14.5.2 Openings around radon vent pipe penetrations of the slab, the foundation walls, or the crawlspace soil-gas retarder membrane shall be cleaned, prepared, and sealed in a permanent, air-tight manner using compatible caulks or other sealant materials. (See paragraph 15.5.) Openings around other utility penetrations of the slab, walls, or soil-gas retarder shall also be sealed.

14.5.3 Where a Block Wall Depressurization (BWD) system is used to mitigate radon, openings in the tops of such walls and all accessible openings or cracks in the interior surfaces of the walls shall be closed and sealed with polyurethane or equivalent caulks, expandable foams, or other fillers and sealants. (See paragraphs 15.5 and 15.6.) Openings or cracks that are determined to be inaccessible or beyond the ability of the contractor to seal shall be disclosed to the client and included in the documentation.

14.5.4 Openings, perimeter channel drains, or cracks that exist where the slab meets the foundation wall (floor-wall joint), shall be sealed with urethane caulk or equivalent material. When the opening or channel is greater than 1/2 inch in width, a foam backer rod or other comparable filler material shall be inserted in the channel before application of the sealant. This sealing technique shall be done in a manner that retains the channel feature as a water control system. Other openings or cracks in slabs or at expansion or control joints should also be sealed. Openings or cracks that are determined to be inaccessible or beyond the ability of the contractor to seal shall be disclosed to the client and included in the documentation.

14.5.5 When installing baseboard-type suction systems, all seams and joints in the baseboard material shall be joined and sealed using materials recommended by the manufacturer of the baseboard system. Baseboards shall be secured to walls and floors with adhesives designed and recommended for such installations. If a baseboard system is installed on a block wall foundation, the tops of the blockwall shall be closed and sealed as prescribed in paragraph 14.5.3.

14.5.6 Any seams in soil-gas retarder membranes used in crawlspaces for sub-membrane depressurization systems shall be overlapped at least 12 inches and should be sealed. To enhance the effectiveness of sub-membrane depressurization systems, the membrane should also be sealed around interior piers and to the inside of exterior walls.

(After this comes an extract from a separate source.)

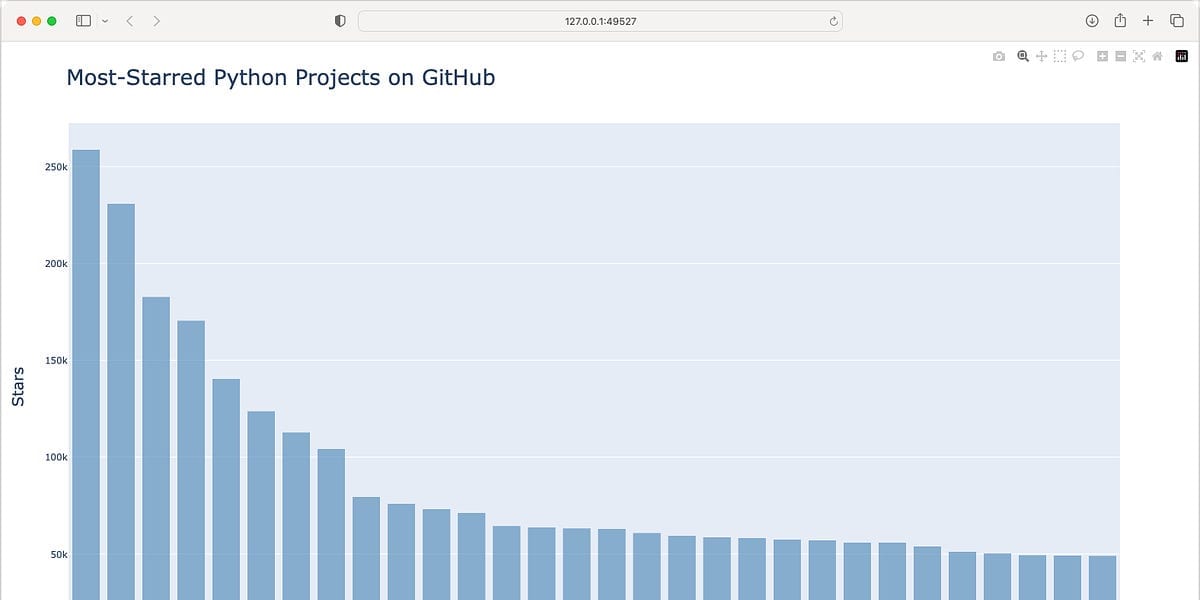This screenshot has width=1200, height=600.
Task: Click the address bar showing 127.0.0.1
Action: 598,20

14.5.7 In combination basement/crawlspace foundations, where the crawlspace has been confirmed as a source of radon entry, access doors and other openings between the basement and the adjacent crawlspace shall be closed and sealed. Access doors required by code shall be fitted with air tight gaskets and a means of positive closure, but shall not be permanently sealed. In cases where both the basement and the adjacent crawlspace areas are being mitigated with active SSD and SMD systems, sealing of the openings between those areas is not required.

14.5.8 When crawlspace depressurization is used for radon mitigation, openings and cracks in floors above the crawl-space which would permit conditioned air to pass out of the living spaces of the building, shall be identified, closed, and sealed. Sealing of openings around hydronic heat or steam pipe penetrations shall be done using non-combustible materials. Openings or cracks that are determined to be inaccessible or beyond the ability of the contractor to seal shall be disclosed to the client and included in the documentation.

14.6 Electrical Requirements

14.6.1 Wiring for all active radon mitigation systems shall conform to provisions of the National Electric Code and any additional local regulations.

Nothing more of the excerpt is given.